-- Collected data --
==========
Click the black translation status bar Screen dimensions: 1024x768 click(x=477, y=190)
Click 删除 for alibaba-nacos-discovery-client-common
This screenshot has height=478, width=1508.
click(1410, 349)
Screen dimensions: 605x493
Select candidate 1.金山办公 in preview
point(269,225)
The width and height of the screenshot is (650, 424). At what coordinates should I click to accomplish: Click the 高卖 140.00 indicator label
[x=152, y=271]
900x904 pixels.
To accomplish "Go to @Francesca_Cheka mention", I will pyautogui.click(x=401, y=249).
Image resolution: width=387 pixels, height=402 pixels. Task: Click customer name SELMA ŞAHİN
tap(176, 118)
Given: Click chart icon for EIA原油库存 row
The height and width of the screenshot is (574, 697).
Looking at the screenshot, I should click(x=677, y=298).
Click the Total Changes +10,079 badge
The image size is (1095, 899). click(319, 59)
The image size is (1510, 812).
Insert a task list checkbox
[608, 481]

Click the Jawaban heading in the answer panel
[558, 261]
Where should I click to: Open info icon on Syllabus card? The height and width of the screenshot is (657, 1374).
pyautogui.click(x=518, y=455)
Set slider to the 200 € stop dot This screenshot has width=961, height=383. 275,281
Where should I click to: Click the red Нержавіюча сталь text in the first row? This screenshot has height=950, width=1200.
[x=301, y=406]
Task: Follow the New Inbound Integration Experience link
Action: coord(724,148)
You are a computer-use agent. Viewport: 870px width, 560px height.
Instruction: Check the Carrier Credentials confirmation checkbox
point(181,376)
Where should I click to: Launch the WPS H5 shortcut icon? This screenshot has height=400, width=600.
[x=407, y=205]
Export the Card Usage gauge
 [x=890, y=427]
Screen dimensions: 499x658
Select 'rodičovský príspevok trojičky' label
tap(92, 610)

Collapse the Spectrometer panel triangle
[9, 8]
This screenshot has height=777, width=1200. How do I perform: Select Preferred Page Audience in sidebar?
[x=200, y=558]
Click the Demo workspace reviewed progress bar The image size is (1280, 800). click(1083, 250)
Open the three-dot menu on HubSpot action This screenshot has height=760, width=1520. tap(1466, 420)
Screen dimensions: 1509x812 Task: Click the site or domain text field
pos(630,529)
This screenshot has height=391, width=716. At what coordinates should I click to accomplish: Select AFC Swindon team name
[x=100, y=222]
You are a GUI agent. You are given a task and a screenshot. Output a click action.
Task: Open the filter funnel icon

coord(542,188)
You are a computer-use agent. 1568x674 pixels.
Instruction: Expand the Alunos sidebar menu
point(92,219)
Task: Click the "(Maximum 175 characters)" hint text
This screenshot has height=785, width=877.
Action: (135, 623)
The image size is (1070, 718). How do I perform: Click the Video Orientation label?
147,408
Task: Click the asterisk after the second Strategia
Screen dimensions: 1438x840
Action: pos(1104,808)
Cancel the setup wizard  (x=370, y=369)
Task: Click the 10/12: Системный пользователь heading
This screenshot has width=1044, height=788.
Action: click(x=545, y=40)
==========
Return a copy of each line in the records above that has "agent" in it.

You are a computer-use agent. Viewport: 870px width, 560px height.
You are a GUI agent. You are given a task and a screenshot. Output a click action.
You are a computer-use agent. 1568x674 pixels.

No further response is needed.